Un mois et demi après avoir discrètement annoncé qu'il n'écrirait plus, l'écrivain Philip Roth se réjouit d'être désormais «libre», apparemment soulagé d'une décision qui a mis un terme à la carrière d'un des auteurs américains vivants les plus adulés.

Après 53 ans d'une carrière qui l'a rendu célèbre dans le monde entier, il ne se sentait plus, a-t-il confié, l'énergie de gérer la frustration qui accompagne la création littéraire.

«Je n'ai plus l'énergie pour supporter la frustration. Écrire est une frustration quotidienne, et je ne parle pas de l'humiliation», a-t-il expliqué au New York Times, dans ce qu'il a présenté comme sa dernière interview.

«Je ne peux plus passer des jours à écrire cinq pages, que je jette ensuite», a-t-il ajouté.

L'an dernier, l'éternel pressenti au Nobel de littérature, qui aura 80 ans en mars, avait pourtant affirmé qu'il ne se voyait pas arrêter d'écrire. «Écrire me tient à distance de la dépression», avait-il expliqué dans un rare entretien télévisé.

Mais début octobre, il annonce à l'hebdomadaire français Les Inrocks qu'il n'a plus envie d'écrire. «Pour tout vous avouer, j'en ai fini», ajoute-t-il, soulignant qu'après avoir enchaîné les livres - 31 en 53 ans - il n'a plus rien écrit depuis trois ans.

Au New York Times, qu'il a reçu, détendu, pendant trois heures dans son appartement du quartier cossu d'Upper West Side à New York, l'auteur de La pastorale américaine (prix Pulitzer 1998), de Goodbye Columbus (1959), de Portnoy et son complexe (1969) et du Complot contre l'Amérique (2005), a expliqué que c'était une décision lentement mûrie, prise en 2010 après la publication de Nemesis.

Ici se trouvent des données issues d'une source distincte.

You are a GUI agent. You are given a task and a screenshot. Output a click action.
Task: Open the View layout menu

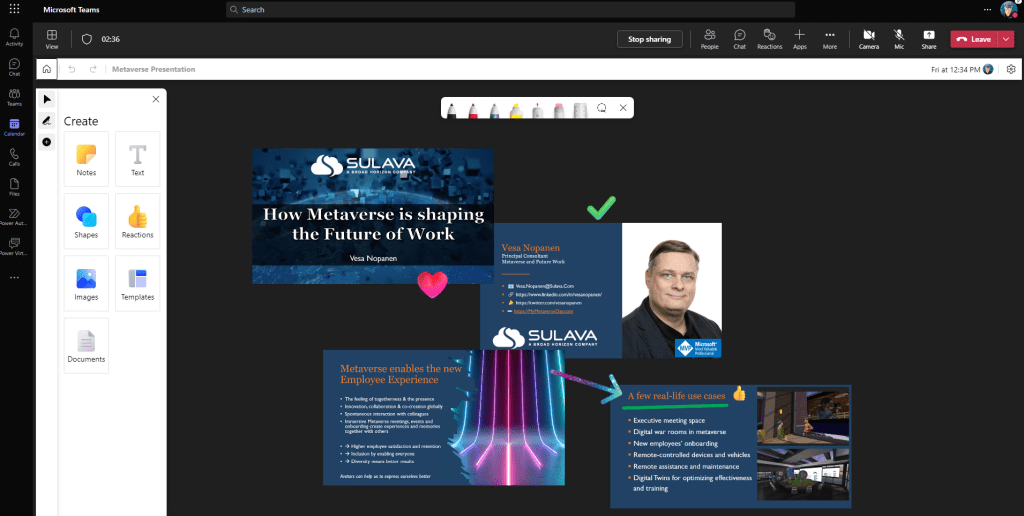(x=52, y=39)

«Mais je n'ai rien dit parce que je voulais être sûr que c'était vrai».

Sur son ordinateur, un post-it affirme désormais :«La lutte pour écrire est terminée», raconte le quotidien.

«Je le regarde tous les matins et cela me donne une force incroyable», a confié Roth dans son interview publiée dimanche.

Apprendre à se servir d'un iPhone

L'écrivain a récemment acheté un iPhone et apprend à s'en servir.

«Pourquoi? Parce que je suis libre», a-t-il expliqué, ajoutant qu'il n'avait rien lu depuis deux mois. Du moins dans la journée. «Le soir je lis pendant deux heures. De l'histoire du 20e siècle et des biographies».

Rares sont les écrivains qui s'arrêtent volontairement, et sa décision a créé une énorme surprise dans les milieux littéraires.

Mais après une vie entièrement consacrée à l'écriture, qui lui a encore valu cette année le prix espagnol Prince des Asturies de littérature, Roth avait le sentiment d'avoir écrit ce qu'il devait.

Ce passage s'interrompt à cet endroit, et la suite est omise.